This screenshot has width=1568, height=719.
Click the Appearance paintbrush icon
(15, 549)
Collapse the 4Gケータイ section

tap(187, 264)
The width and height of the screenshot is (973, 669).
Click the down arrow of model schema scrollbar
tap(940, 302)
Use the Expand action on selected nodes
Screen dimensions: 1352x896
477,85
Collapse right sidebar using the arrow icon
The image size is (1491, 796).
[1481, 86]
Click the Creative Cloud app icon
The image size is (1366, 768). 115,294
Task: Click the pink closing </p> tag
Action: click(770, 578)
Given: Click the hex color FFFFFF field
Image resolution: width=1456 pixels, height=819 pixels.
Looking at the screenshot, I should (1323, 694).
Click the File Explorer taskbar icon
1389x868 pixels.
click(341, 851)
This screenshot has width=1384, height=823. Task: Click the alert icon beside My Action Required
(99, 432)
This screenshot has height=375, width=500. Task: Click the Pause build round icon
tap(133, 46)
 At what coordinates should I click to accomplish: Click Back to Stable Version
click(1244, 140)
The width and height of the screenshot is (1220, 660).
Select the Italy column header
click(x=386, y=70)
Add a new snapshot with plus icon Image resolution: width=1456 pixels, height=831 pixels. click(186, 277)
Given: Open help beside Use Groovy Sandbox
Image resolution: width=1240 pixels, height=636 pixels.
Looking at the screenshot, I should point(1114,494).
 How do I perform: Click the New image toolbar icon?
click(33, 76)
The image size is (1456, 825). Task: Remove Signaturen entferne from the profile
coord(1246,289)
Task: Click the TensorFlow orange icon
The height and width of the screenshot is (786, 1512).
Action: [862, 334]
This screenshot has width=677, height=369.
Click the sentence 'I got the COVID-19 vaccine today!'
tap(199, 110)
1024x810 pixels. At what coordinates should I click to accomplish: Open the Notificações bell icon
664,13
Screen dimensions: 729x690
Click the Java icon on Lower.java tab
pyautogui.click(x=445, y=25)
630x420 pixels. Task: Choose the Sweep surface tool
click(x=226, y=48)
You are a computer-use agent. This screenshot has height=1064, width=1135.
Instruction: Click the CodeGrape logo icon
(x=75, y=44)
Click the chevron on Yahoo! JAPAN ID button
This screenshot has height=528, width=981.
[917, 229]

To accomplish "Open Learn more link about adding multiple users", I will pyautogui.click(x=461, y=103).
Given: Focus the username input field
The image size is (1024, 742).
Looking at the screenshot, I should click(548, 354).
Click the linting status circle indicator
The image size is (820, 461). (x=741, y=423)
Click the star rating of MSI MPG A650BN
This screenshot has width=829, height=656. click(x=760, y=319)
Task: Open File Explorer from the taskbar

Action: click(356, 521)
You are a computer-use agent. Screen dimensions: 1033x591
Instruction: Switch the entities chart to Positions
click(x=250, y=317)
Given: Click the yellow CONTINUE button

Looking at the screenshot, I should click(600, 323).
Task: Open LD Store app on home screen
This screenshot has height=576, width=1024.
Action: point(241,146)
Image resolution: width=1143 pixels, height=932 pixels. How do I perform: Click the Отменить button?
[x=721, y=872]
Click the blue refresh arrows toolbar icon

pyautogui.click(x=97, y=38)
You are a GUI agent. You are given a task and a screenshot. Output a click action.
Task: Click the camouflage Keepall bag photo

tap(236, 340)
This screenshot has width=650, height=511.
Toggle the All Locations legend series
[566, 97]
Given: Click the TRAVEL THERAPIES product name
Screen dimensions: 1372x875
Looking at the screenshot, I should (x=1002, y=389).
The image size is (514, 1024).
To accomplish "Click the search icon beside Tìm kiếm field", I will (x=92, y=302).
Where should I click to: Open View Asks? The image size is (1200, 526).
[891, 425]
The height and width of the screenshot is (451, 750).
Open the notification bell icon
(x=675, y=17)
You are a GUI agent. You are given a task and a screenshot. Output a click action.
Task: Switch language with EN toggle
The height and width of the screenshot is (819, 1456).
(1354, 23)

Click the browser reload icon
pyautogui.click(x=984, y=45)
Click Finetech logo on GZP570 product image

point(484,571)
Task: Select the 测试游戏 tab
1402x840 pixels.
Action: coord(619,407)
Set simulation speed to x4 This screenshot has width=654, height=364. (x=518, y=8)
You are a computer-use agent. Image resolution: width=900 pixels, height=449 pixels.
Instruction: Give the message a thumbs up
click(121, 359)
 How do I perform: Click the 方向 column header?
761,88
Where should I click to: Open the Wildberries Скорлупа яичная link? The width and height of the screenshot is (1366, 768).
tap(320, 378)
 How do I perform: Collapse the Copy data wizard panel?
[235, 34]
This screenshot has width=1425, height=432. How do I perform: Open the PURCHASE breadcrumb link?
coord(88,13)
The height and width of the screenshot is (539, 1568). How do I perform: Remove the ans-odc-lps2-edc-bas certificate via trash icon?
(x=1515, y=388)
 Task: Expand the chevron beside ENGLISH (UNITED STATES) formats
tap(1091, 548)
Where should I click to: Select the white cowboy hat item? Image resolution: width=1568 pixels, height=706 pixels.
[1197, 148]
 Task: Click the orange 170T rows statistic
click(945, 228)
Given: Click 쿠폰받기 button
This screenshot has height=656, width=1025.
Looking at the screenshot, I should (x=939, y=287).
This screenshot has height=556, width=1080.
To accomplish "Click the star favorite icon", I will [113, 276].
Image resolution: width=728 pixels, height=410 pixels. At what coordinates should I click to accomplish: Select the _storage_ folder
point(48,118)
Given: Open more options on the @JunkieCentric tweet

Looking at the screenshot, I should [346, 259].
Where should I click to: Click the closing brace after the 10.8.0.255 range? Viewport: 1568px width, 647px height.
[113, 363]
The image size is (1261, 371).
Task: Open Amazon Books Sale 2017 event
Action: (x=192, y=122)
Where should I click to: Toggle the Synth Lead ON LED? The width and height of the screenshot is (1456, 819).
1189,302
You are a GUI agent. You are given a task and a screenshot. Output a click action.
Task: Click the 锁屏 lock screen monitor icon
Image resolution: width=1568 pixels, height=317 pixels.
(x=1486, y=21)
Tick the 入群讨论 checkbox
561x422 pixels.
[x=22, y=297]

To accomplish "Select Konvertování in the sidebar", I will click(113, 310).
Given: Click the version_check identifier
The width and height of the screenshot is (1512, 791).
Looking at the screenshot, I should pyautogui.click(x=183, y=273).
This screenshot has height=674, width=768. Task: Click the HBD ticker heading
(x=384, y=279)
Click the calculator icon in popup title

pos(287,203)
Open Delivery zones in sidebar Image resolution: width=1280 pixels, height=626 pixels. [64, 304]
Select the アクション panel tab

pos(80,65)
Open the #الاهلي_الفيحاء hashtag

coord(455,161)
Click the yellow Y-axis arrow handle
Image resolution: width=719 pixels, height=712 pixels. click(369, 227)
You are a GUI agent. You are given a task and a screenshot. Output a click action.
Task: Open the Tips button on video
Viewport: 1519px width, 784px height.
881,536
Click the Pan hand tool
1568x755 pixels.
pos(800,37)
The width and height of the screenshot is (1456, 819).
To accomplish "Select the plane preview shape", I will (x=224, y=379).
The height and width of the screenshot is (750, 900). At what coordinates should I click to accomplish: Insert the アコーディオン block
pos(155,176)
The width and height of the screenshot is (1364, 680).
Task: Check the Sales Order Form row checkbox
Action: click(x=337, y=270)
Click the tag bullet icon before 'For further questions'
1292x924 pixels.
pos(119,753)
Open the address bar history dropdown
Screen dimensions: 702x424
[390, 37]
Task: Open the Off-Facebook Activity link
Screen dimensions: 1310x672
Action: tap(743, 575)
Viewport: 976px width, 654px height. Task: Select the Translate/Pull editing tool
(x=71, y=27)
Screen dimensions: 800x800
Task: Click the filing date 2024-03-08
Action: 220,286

§ **Task directions**: Lay out every line of the records above as a Markdown table with the columns "Row" and "Line," numbering each row and leaving out blank lines.

§ **Completed exercise**:
| Row | Line |
|---|---|
| 1 | This screenshot has width=1568, height=719. |
| 2 | Click the Appearance paintbrush icon |
| 3 | (15, 549) |
| 4 | Collapse the 4Gケータイ section |
| 5 | tap(187, 264) |
| 6 | The width and height of the screenshot is (973, 669). |
| 7 | Click the down arrow of model schema scrollbar |
| 8 | tap(940, 302) |
| 9 | Use the Expand action on selected nodes |
| 10 | Screen dimensions: 1352x896 |
| 11 | 477,85 |
| 12 | Collapse right sidebar using the arrow icon |
| 13 | The image size is (1491, 796). |
| 14 | [1481, 86] |
| 15 | Click the Creative Cloud app icon |
| 16 | The image size is (1366, 768). 115,294 |
| 17 | Task: Click the pink closing </p> tag |
| 18 | Action: click(770, 578) |
| 19 | Given: Click the hex color FFFFFF field |
| 20 | Image resolution: width=1456 pixels, height=819 pixels. |
| 21 | Looking at the screenshot, I should (1323, 694). |
| 22 | Click the File Explorer taskbar icon |
| 23 | 1389x868 pixels. |
| 24 | click(341, 851) |
| 25 | This screenshot has width=1384, height=823. Task: Click the alert icon beside My Action Required |
| 26 | (99, 432) |
| 27 | This screenshot has height=375, width=500. Task: Click the Pause build round icon |
| 28 | tap(133, 46) |
| 29 |  At what coordinates should I click to accomplish: Click Back to Stable Version |
| 30 | click(1244, 140) |
| 31 | The width and height of the screenshot is (1220, 660). |
| 32 | Select the Italy column header |
| 33 | click(x=386, y=70) |
| 34 | Add a new snapshot with plus icon Image resolution: width=1456 pixels, height=831 pixels. click(186, 277) |
| 35 | Given: Open help beside Use Groovy Sandbox |
| 36 | Image resolution: width=1240 pixels, height=636 pixels. |
| 37 | Looking at the screenshot, I should point(1114,494). |
| 38 |  How do I perform: Click the New image toolbar icon? |
| 39 | click(33, 76) |
| 40 | The image size is (1456, 825). Task: Remove Signaturen entferne from the profile |
| 41 | coord(1246,289) |
| 42 | Task: Click the TensorFlow orange icon |
| 43 | The height and width of the screenshot is (786, 1512). |
| 44 | Action: [862, 334] |
| 45 | This screenshot has width=677, height=369. |
| 46 | Click the sentence 'I got the COVID-19 vaccine today!' |
| 47 | tap(199, 110) |
| 48 | 1024x810 pixels. At what coordinates should I click to accomplish: Open the Notificações bell icon |
| 49 | 664,13 |
| 50 | Screen dimensions: 729x690 |
| 51 | Click the Java icon on Lower.java tab |
| 52 | pyautogui.click(x=445, y=25) |
| 53 | 630x420 pixels. Task: Choose the Sweep surface tool |
| 54 | click(x=226, y=48) |
| 55 | You are a computer-use agent. This screenshot has height=1064, width=1135. |
| 56 | Instruction: Click the CodeGrape logo icon |
| 57 | (x=75, y=44) |
| 58 | Click the chevron on Yahoo! JAPAN ID button |
| 59 | This screenshot has height=528, width=981. |
| 60 | [917, 229] |
| 61 | To accomplish "Open Learn more link about adding multiple users", I will pyautogui.click(x=461, y=103). |
| 62 | Given: Focus the username input field |
| 63 | The image size is (1024, 742). |
| 64 | Looking at the screenshot, I should click(548, 354). |
| 65 | Click the linting status circle indicator |
| 66 | The image size is (820, 461). (x=741, y=423) |
| 67 | Click the star rating of MSI MPG A650BN |
| 68 | This screenshot has width=829, height=656. click(x=760, y=319) |
| 69 | Task: Open File Explorer from the taskbar |
| 70 | Action: click(356, 521) |
| 71 | You are a computer-use agent. Screen dimensions: 1033x591 |
| 72 | Instruction: Switch the entities chart to Positions |
| 73 | click(x=250, y=317) |
| 74 | Given: Click the yellow CONTINUE button |
| 75 | Looking at the screenshot, I should click(600, 323). |
| 76 | Task: Open LD Store app on home screen |
| 77 | This screenshot has height=576, width=1024. |
| 78 | Action: point(241,146) |
| 79 | Image resolution: width=1143 pixels, height=932 pixels. How do I perform: Click the Отменить button? |
| 80 | [x=721, y=872] |
| 81 | Click the blue refresh arrows toolbar icon |
| 82 | pyautogui.click(x=97, y=38) |
| 83 | You are a GUI agent. You are given a task and a screenshot. Output a click action. |
| 84 | Task: Click the camouflage Keepall bag photo |
| 85 | tap(236, 340) |
| 86 | This screenshot has width=650, height=511. |
| 87 | Toggle the All Locations legend series |
| 88 | [566, 97] |
| 89 | Given: Click the TRAVEL THERAPIES product name |
| 90 | Screen dimensions: 1372x875 |
| 91 | Looking at the screenshot, I should (x=1002, y=389). |
| 92 | The image size is (514, 1024). |
| 93 | To accomplish "Click the search icon beside Tìm kiếm field", I will (x=92, y=302). |
| 94 | Where should I click to: Open View Asks? The image size is (1200, 526). |
| 95 | [891, 425] |
| 96 | The height and width of the screenshot is (451, 750). |
| 97 | Open the notification bell icon |
| 98 | (x=675, y=17) |
| 99 | You are a GUI agent. You are given a task and a screenshot. Output a click action. |
| 100 | Task: Switch language with EN toggle |
| 101 | The height and width of the screenshot is (819, 1456). |
| 102 | (1354, 23) |
| 103 | Click the browser reload icon |
| 104 | pyautogui.click(x=984, y=45) |
| 105 | Click Finetech logo on GZP570 product image |
| 106 | point(484,571) |
| 107 | Task: Select the 测试游戏 tab |
| 108 | 1402x840 pixels. |
| 109 | Action: coord(619,407) |
| 110 | Set simulation speed to x4 This screenshot has width=654, height=364. (x=518, y=8) |
| 111 | You are a computer-use agent. Image resolution: width=900 pixels, height=449 pixels. |
| 112 | Instruction: Give the message a thumbs up |
| 113 | click(121, 359) |
| 114 |  How do I perform: Click the 方向 column header? |
| 115 | 761,88 |
| 116 | Where should I click to: Open the Wildberries Скорлупа яичная link? The width and height of the screenshot is (1366, 768). |
| 117 | tap(320, 378) |
| 118 |  How do I perform: Collapse the Copy data wizard panel? |
| 119 | [235, 34] |
| 120 | This screenshot has width=1425, height=432. How do I perform: Open the PURCHASE breadcrumb link? |
| 121 | coord(88,13) |
| 122 | The height and width of the screenshot is (539, 1568). How do I perform: Remove the ans-odc-lps2-edc-bas certificate via trash icon? |
| 123 | (x=1515, y=388) |
| 124 |  Task: Expand the chevron beside ENGLISH (UNITED STATES) formats |
| 125 | tap(1091, 548) |
| 126 | Where should I click to: Select the white cowboy hat item? Image resolution: width=1568 pixels, height=706 pixels. |
| 127 | [1197, 148] |
| 128 |  Task: Click the orange 170T rows statistic |
| 129 | click(945, 228) |
| 130 | Given: Click 쿠폰받기 button |
| 131 | This screenshot has height=656, width=1025. |
| 132 | Looking at the screenshot, I should (x=939, y=287). |
| 133 | This screenshot has height=556, width=1080. |
| 134 | To accomplish "Click the star favorite icon", I will [113, 276]. |
| 135 | Image resolution: width=728 pixels, height=410 pixels. At what coordinates should I click to accomplish: Select the _storage_ folder |
| 136 | point(48,118) |
| 137 | Given: Open more options on the @JunkieCentric tweet |
| 138 | Looking at the screenshot, I should [346, 259]. |
| 139 | Where should I click to: Click the closing brace after the 10.8.0.255 range? Viewport: 1568px width, 647px height. |
| 140 | [113, 363] |
| 141 | The image size is (1261, 371). |
| 142 | Task: Open Amazon Books Sale 2017 event |
| 143 | Action: (x=192, y=122) |
| 144 | Where should I click to: Toggle the Synth Lead ON LED? The width and height of the screenshot is (1456, 819). |
| 145 | 1189,302 |
| 146 | You are a GUI agent. You are given a task and a screenshot. Output a click action. |
| 147 | Task: Click the 锁屏 lock screen monitor icon |
| 148 | Image resolution: width=1568 pixels, height=317 pixels. |
| 149 | (x=1486, y=21) |
| 150 | Tick the 入群讨论 checkbox |
| 151 | 561x422 pixels. |
| 152 | [x=22, y=297] |
| 153 | To accomplish "Select Konvertování in the sidebar", I will click(113, 310). |
| 154 | Given: Click the version_check identifier |
| 155 | The width and height of the screenshot is (1512, 791). |
| 156 | Looking at the screenshot, I should pyautogui.click(x=183, y=273). |
| 157 | This screenshot has height=674, width=768. Task: Click the HBD ticker heading |
| 158 | (x=384, y=279) |
| 159 | Click the calculator icon in popup title |
| 160 | pos(287,203) |
| 161 | Open Delivery zones in sidebar Image resolution: width=1280 pixels, height=626 pixels. [64, 304] |
| 162 | Select the アクション panel tab |
| 163 | pos(80,65) |
| 164 | Open the #الاهلي_الفيحاء hashtag |
| 165 | coord(455,161) |
| 166 | Click the yellow Y-axis arrow handle |
| 167 | Image resolution: width=719 pixels, height=712 pixels. click(369, 227) |
| 168 | You are a GUI agent. You are given a task and a screenshot. Output a click action. |
| 169 | Task: Open the Tips button on video |
| 170 | Viewport: 1519px width, 784px height. |
| 171 | 881,536 |
| 172 | Click the Pan hand tool |
| 173 | 1568x755 pixels. |
| 174 | pos(800,37) |
| 175 | The width and height of the screenshot is (1456, 819). |
| 176 | To accomplish "Select the plane preview shape", I will (x=224, y=379). |
| 177 | The height and width of the screenshot is (750, 900). At what coordinates should I click to accomplish: Insert the アコーディオン block |
| 178 | pos(155,176) |
| 179 | The width and height of the screenshot is (1364, 680). |
| 180 | Task: Check the Sales Order Form row checkbox |
| 181 | Action: click(x=337, y=270) |
| 182 | Click the tag bullet icon before 'For further questions' |
| 183 | 1292x924 pixels. |
| 184 | pos(119,753) |
| 185 | Open the address bar history dropdown |
| 186 | Screen dimensions: 702x424 |
| 187 | [390, 37] |
| 188 | Task: Open the Off-Facebook Activity link |
| 189 | Screen dimensions: 1310x672 |
| 190 | Action: tap(743, 575) |
| 191 | Viewport: 976px width, 654px height. Task: Select the Translate/Pull editing tool |
| 192 | (x=71, y=27) |
| 193 | Screen dimensions: 800x800 |
| 194 | Task: Click the filing date 2024-03-08 |
| 195 | Action: 220,286 |